Once the script is in the auto-load list, you can then easily use the functionality. Note that by default the panel is set to be shown, which will result in a tiny black square on the top left corner of the screen. From code you can control the visibility of the entire panel using set_visibility() function, which requires a single parameter, true to show and false to hide. So, if you don't want the panel to be visible in you main menu (or anywhere else, actually), you can add this into the _ready() script:

OverlayDebugInfo.set_visibility(false)

There is also a "shortcut" function that you can use to toggle the visibility. This can be useful to be called from a key press event:

# Toggle the visibility of the overlay debug info panel
OverlayDebugInfo.toggle_visibility()

When you want to add text to the screen, there are two options:

1. set_label(): adds a label to the screen, which must be associated with some ID, so you can then manipulate it or even remove.
2. add_timed_label(): add a label that will remain on screen during some time then will be deleted. Those don't require any ID.

Let see the set_label() first. It requires two arguments, the label ID and the text that will be set into that label. That said, suppose you want a label that will display the position of a character, which changes during the game. Assume we have a variable named character_position holding this information. Then we can call the function during the _physics_process():

OverlayDebugInfo.set_label("char_pos", character_position)

Note that you don't have to first create a label with that name (char_pos in this example). The script will take care of creating the Label object if it doesn't exist.

Now suppose you want to see some information being shown on the screen for a short amount of time, mostly because the value you want to check doesn't change too frequently (if at all), but you still want to verify if the value is correct. For that, there is the add_timed_label() function, which also requires two arguments, the text and the amount of seconds the information will remain on screen.

For the next script, suppose you have one plant object that holds a grow_stage property which isn't updated too frequently. You then want to check this value when you press a key and keep this information for only 2 seconds:

OverlayDebugInfo.add_timed_label("Grow Stage: %s" % grow_stage, 2.0)

With this, the label will be removed from the panel after 2 seconds.

After you have set a "permanent" label you can remove it, with the remove_label() function. It requires a single argument, the ID of the label. So, going back to the character position example, we can remove that information with this:

OverlayDebugInfo.remove_label("char_pos")

You can clear all non timed labels at once like this:

OverlayDebugInfo.clear()

The position of the panel can be changed, into "9 spots" by setting the vertical and horizontal alignment:

# Put the panel on the left horizontal alignment
OverlayDebugInfo.set_horizontal_align_left()
# Put the panel on the center horizontal alignment
OverlayDebugInfo.set_horizontal_align_center()
# Put the panel on the right horizontal alignment
OverlayDebugInfo.set_horizontal_align_right()

# Put the panel on the top vertical alignment
OverlayDebugInfo.set_vertical_align_top()
# Put the panel on the center vertical alignment
OverlayDebugInfo.set_vertical_align_center()
· · · · · · ·
In the overlay debug panel guide above, condense the paragraph beginning "Once the script is in the auto-load list" into a short bulleted list that keeps its main facts.

→ Information provided:
· · · · · · ·
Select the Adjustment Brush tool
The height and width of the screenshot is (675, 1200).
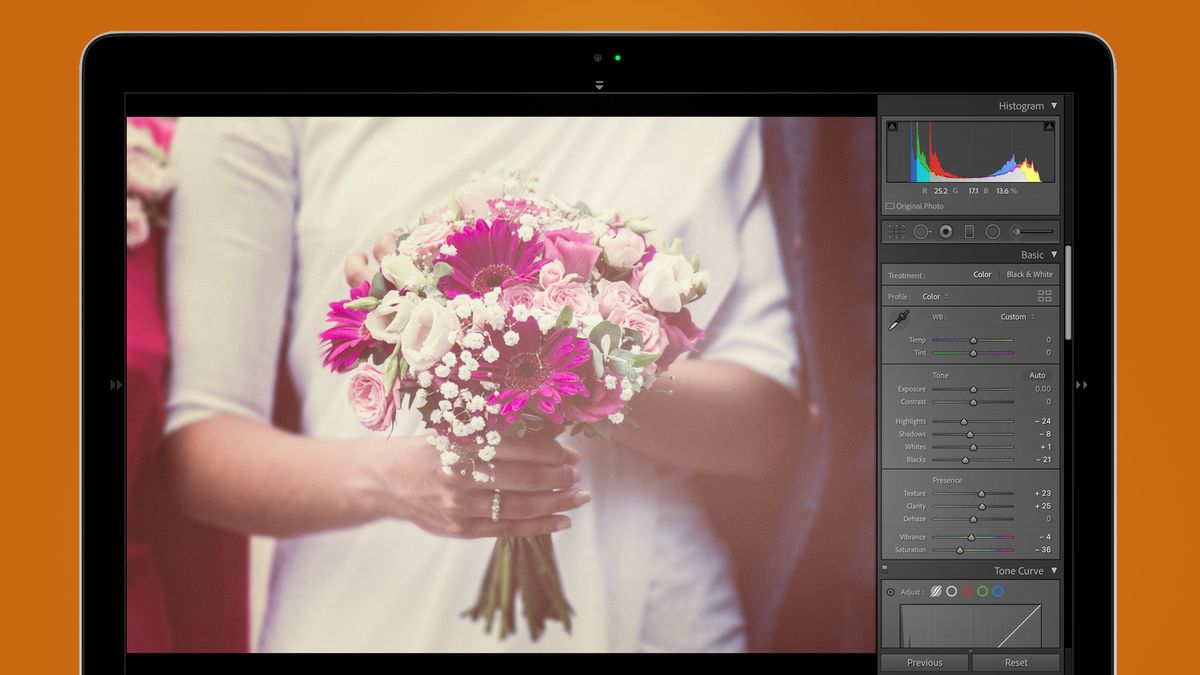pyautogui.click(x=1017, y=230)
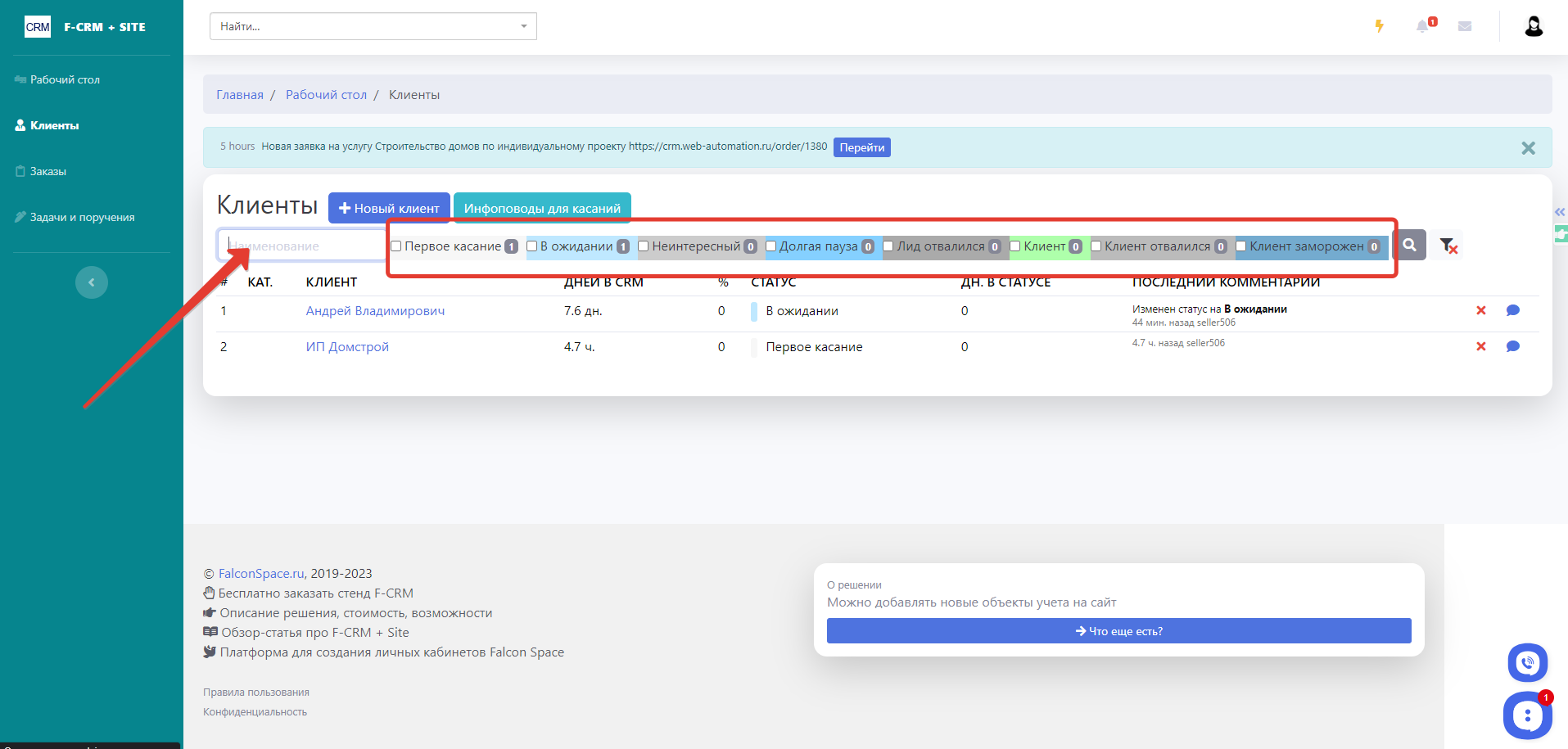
· · · · · · ·
→ Answer to the exercise:
- Once the script is in the auto-load list, its functionality is available.
- The panel is shown by default and appears as a tiny black square in the top left corner of the screen.
- The set_visibility() function controls the visibility of the entire panel from code. It takes a single parameter: true to show, false to hide.
- To keep the panel hidden in the main menu or anywhere else, call this function in the _ready() script.